To see how these will help you get started, we will first calculate the RPM using a conservative value of 800 SFM for a 1/8" diameter bit (this calculation can be done on the calculator page linked above).

RPM = (3.82 X 800) / (0.125") = 24,448 RPM

We will use 4krpm RPM (since that is the maximum speed of our spindle) to calculate the MINIMUM feed rate (0.002" chipload) we should use for a 2-flute, 1/8" dia. end mill cutting 1/8" deep in hardwood. (remember to press "CALCULATE FEED in the lower left) Note: We are ignoring the effect of runout in the sample calculations below for the sake of simplicity.

3 percent is safe

With these inputs, we see that we should consider 96 inches per minute (IPM) as the absolute MINIMUM feed-rate we should set for this tool at 24KRPM. Anything slower stands a good chance of burning the wood and/or burning / dulling the tool. It might sound pretty fast but, as it turns out, it is not really a reasonable feed-rate for this tool.

After years of testing, we can state, with a high degree of confidence, that a safe starting point for the chip-load for ALL of our tools, cutting 1 diameter deep in WOOD, is 3% of the tool diameter (3% is safe!). What does that mean for our example above? Let's plug in the numbers and see.

3 percent is safe

Quite an improvement. Although a chipload equal to 3% of the tool diameter will get you started, it will not necessarily offer the best cut, highest performance or longest tool life.

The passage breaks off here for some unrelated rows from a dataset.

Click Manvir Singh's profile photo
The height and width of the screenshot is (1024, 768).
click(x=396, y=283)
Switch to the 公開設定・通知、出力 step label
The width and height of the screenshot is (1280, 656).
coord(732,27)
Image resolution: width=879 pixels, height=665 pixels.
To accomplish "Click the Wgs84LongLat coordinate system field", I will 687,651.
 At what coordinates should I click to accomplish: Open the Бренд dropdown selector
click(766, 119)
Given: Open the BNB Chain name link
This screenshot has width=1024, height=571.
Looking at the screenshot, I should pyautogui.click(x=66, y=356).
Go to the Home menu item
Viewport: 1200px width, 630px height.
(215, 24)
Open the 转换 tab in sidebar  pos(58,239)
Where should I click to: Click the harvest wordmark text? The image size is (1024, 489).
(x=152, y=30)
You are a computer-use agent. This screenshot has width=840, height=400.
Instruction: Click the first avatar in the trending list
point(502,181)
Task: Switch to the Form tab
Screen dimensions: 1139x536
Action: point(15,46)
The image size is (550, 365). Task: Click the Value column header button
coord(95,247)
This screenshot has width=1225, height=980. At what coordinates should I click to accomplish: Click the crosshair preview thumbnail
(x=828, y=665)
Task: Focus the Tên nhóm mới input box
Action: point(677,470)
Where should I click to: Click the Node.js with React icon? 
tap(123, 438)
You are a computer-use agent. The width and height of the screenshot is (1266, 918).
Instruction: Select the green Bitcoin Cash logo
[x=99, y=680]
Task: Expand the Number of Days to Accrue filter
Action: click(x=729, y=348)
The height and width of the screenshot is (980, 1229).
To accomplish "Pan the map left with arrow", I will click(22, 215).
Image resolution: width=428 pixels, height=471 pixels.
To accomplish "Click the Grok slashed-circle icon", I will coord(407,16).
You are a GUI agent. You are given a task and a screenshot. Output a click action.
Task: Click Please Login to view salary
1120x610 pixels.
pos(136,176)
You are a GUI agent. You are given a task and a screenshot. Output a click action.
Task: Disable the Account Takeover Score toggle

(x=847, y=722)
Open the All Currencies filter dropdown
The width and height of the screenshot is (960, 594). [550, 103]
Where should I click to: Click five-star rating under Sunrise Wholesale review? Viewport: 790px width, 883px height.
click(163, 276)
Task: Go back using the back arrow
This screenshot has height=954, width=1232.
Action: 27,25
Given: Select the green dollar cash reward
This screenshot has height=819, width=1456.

Once you are comfortable with these simple (but necessary!) steps, don't be reluctant to experiment with larger, and smaller, chiploads.

Note: If your CNC is not capable of reliably achieving and maintaining the feed-rates derived from the calculator, you can lower the RPM until you reach a feed-rate your machine is comfortable with (even it it means reducing the shear developed by the cutting tool).